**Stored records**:
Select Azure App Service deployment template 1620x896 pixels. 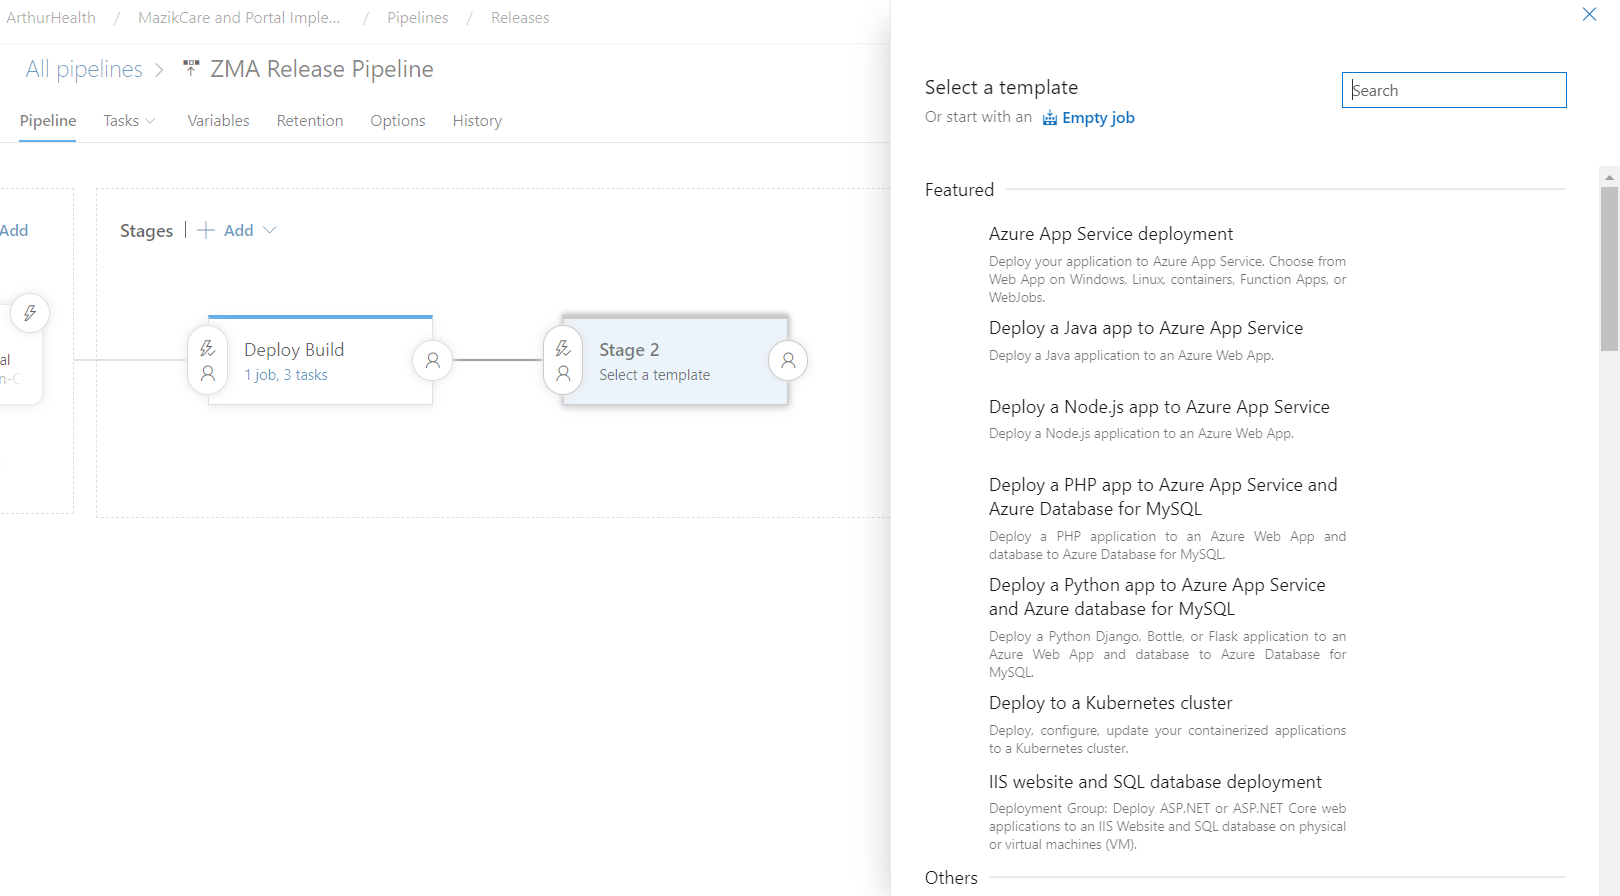pyautogui.click(x=1110, y=234)
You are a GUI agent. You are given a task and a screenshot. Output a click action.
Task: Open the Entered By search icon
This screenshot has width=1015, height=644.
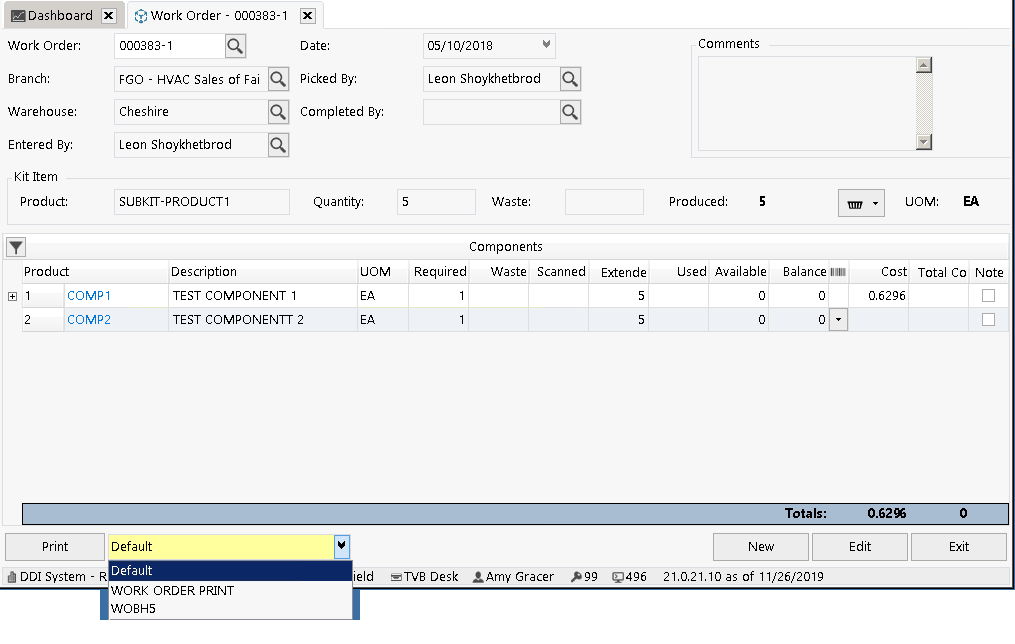click(278, 145)
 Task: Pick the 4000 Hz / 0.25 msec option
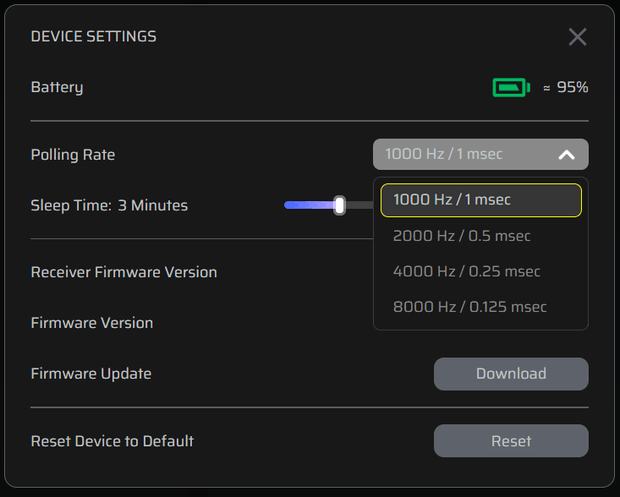[x=466, y=271]
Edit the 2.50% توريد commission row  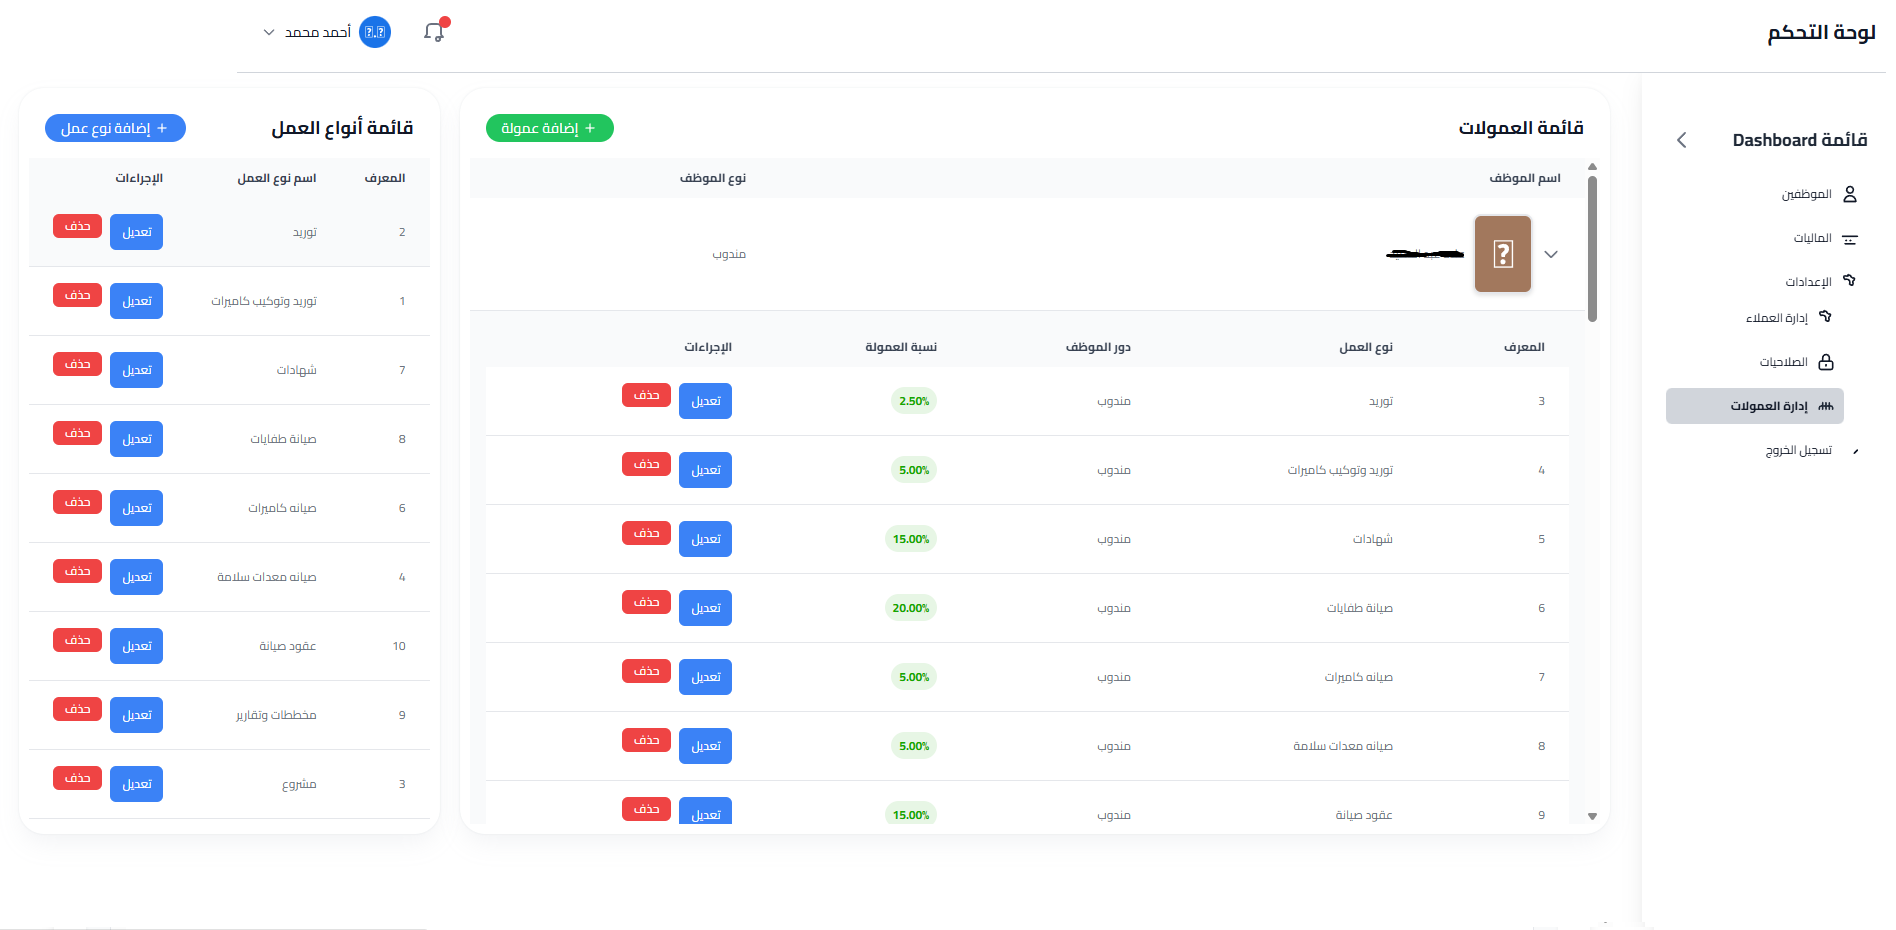pos(705,401)
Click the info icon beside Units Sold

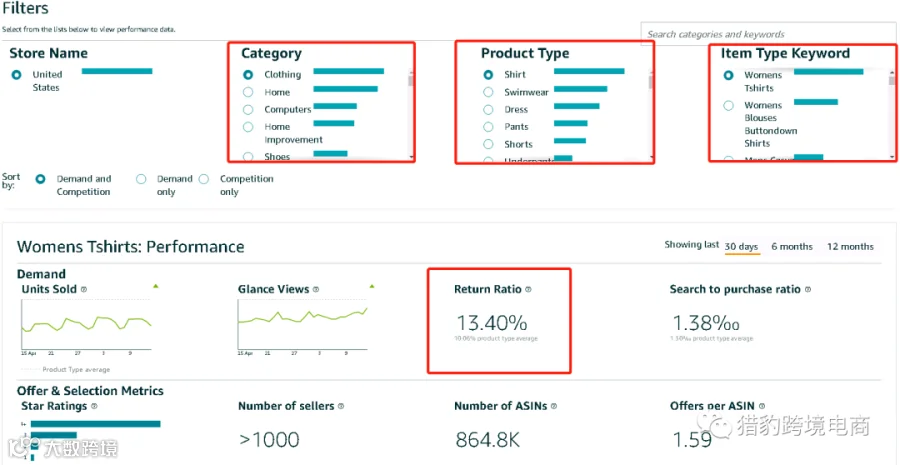(84, 289)
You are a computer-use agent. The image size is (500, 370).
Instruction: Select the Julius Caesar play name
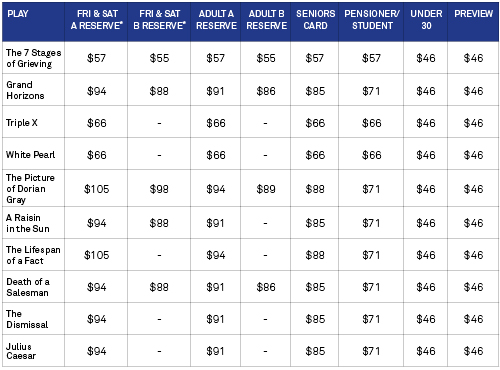[21, 351]
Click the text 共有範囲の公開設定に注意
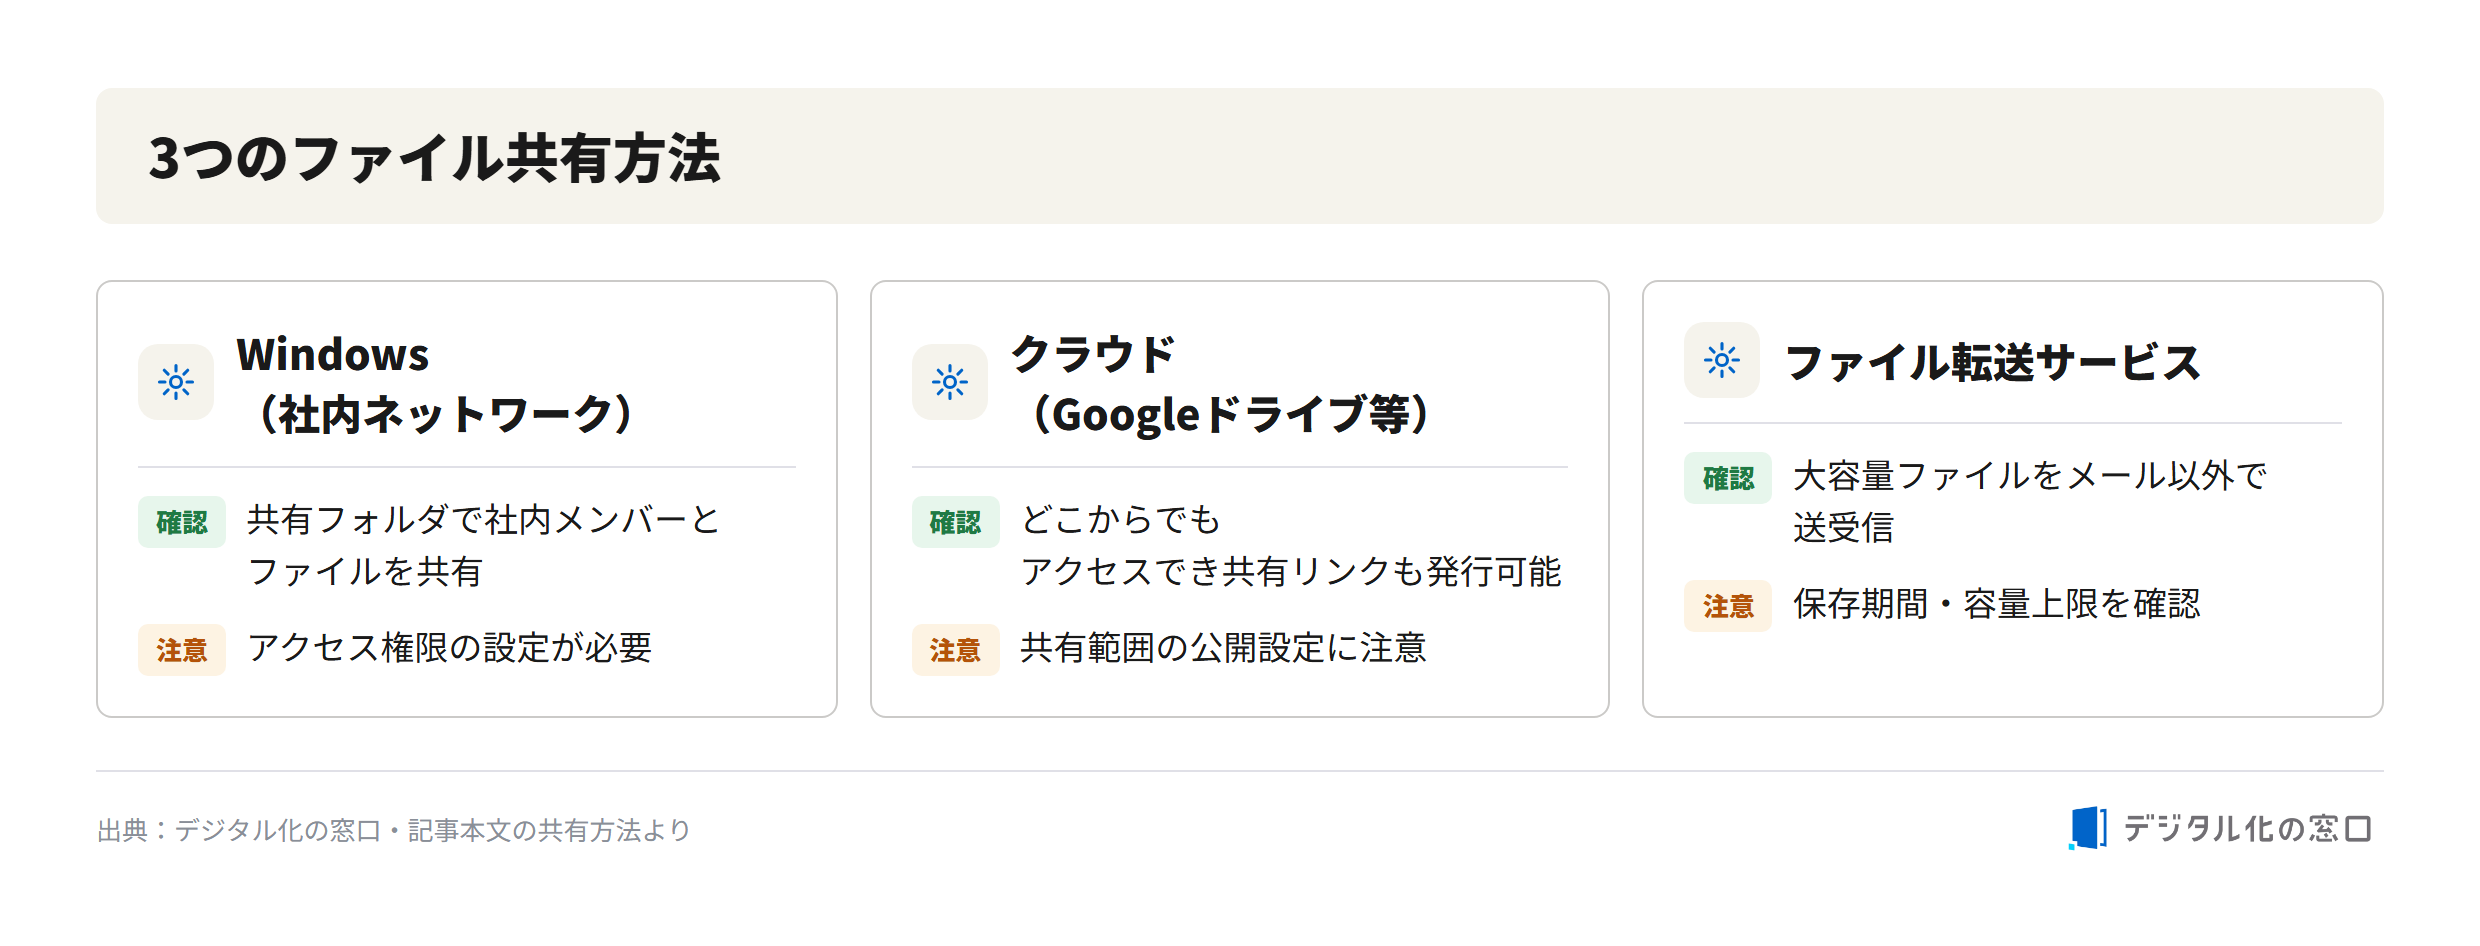Image resolution: width=2480 pixels, height=946 pixels. coord(1223,648)
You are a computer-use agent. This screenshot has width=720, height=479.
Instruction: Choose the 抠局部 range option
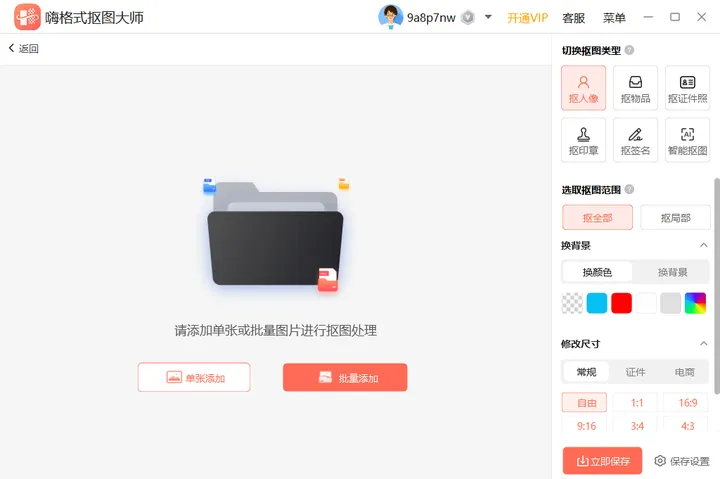point(675,218)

**Work required**:
Report back every line of the entries in which "computer" occurs.

**Answer to this problem**:
You are a computer-use agent. The image size is (500, 370).
You are a computer-use agent. This screenshot has width=720, height=479.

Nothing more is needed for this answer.